Alcoholism is a wide-ranging and complex disease that heavily plagues society. Drinking is characterized as the utilization of a liquid, and/or the act of drinking alcoholic beverages especially to surplus. Every year alcohol is responsible for one-half of all murders, accidental deaths, and suicides, one-half of all crimes; and almost one-half of all fatal automobile accidents in the United States. (NIAA) What about other countries? Does alcohol have the same effect? Are the statistics similar? This paper will cover the difference in alcoholism in three different countries, those countries being the Unites States, Brazil, and Japan
Alcoholism in the United States has dramatically increased by 49 percent in the last decade, according to the 2015 National Survey on Drug Use and Health (NSDUH). There are 327.6 million people in the U.S. One percent of that is right at 32.7 million if that says anything. An estimated 6.2 percent of adults over 18 have been diagnosed with alcoholism, yet less than a third of that number have reached out for assistance. Several studies have found that binge drinking was most prevalent among non-Hispanics whites, those with slight college education, and those with an annual family income seventy six thousand dollars or more.

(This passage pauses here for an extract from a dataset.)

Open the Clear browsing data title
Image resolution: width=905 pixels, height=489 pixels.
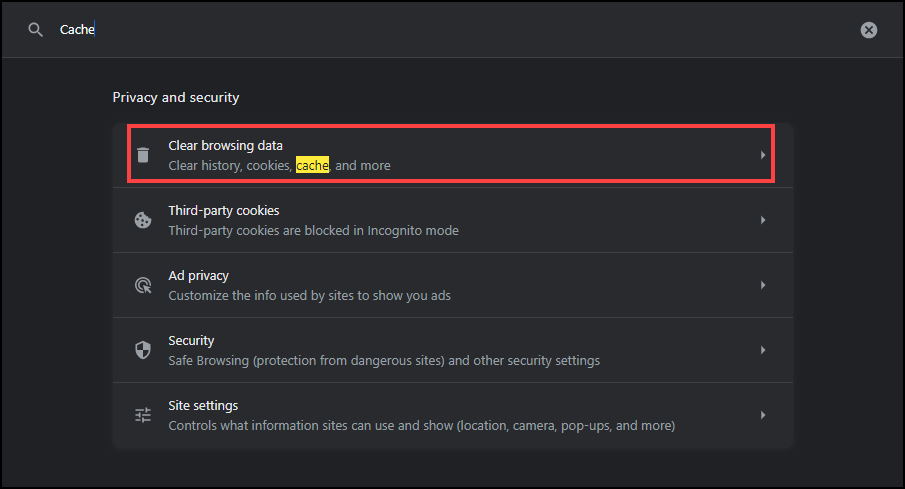point(225,145)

In contrast, alcohol use disorders were most prevalent among Native American, those having less than a high school education, and those with an annual family income of less than twenty-four thousand dollars. (Smith, L. L. (2013). Leaving the rest:, Addiction and Recovery. Riverdale, NY: Magnus Books).

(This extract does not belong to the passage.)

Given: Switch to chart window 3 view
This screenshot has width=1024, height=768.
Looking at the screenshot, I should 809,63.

Brazil is not on the list of countries drinking the most alcohol, but the consumption between inhabitants is considerably high. A research study released in April 2013 showed that alcohol consumption has increased 31,1% in 6 years, having a special increase among women and young people. (n.d.). Retrieved from https://inpad.org.br/lenad/). Though half of the Brazilian population does not drink alcoholic beverages, there has been an nineteen percent increase in consumption of these drinks by the other one-third of the population. With the legal drinking age being 18, Brazil has a substantial amount of people that have the authority to drink as opposed to the U.S, who’s drinking age is 21. Thus meaning, the percentages will in-fact be higher simply because the ability to drink is more readily available to those of legal age.

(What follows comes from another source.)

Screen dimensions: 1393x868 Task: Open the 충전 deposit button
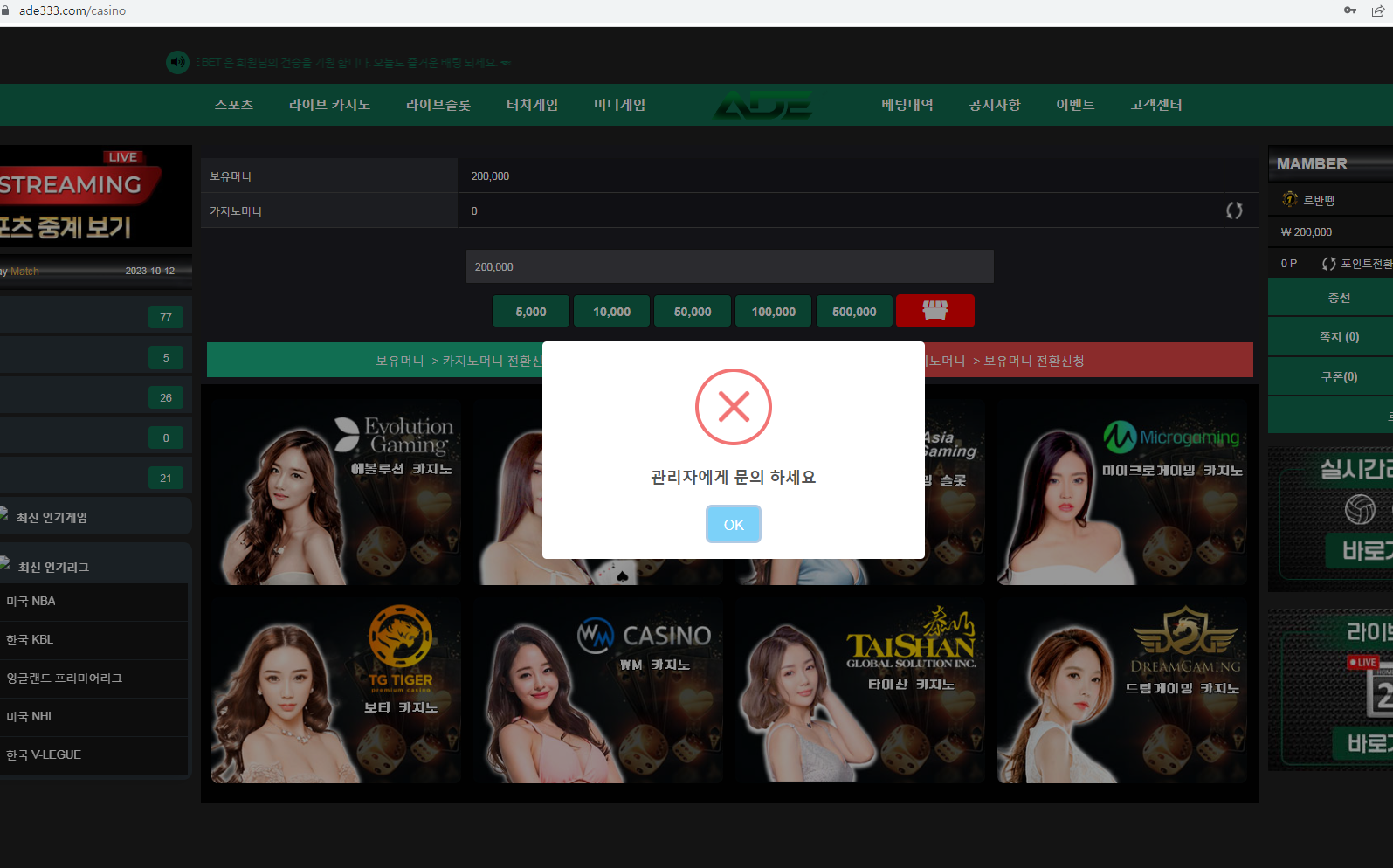click(1339, 298)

Japan is in a league of its own when it comes to drinking. What some might consider chronic alcoholism in the United States is perfectly okay, and in many cases considered good for your career, in this land of sake and sochu. Seven hundred thousand people, are estimated to be alcoholics. While the rate is smaller than that of the United States or Brazil, it is rising as more women and elderly become alcoholics. (Kubota, Y. (2009, November 16). In binge-tolerant Japan, alcoholism not seen as disease. Retrieved from https://www.reuters.com/article/us-japan-alcohol/in-binge-tolerant-japan-alcoholism-not-seen-as-disease-idUSTRE5AF0OO20091116)
Alcohol is not a traditional commodity. While it carries connotations of pleasure and sociability in the minds of many, harmful consequences of its use are diverse and widespread. In this paper, alcoholism in multiple countries were studied and discussed. Those countries being the United States, Brazil, and Japan. National monitoring systems need to be developed to keep track of alcohol consumption and its consequences, and to raise awareness amongst the public and policy-makers. It is up to both governments and concerned citizens to encourage debate and formulate effective public health policies that minimize the harm caused by alcohol.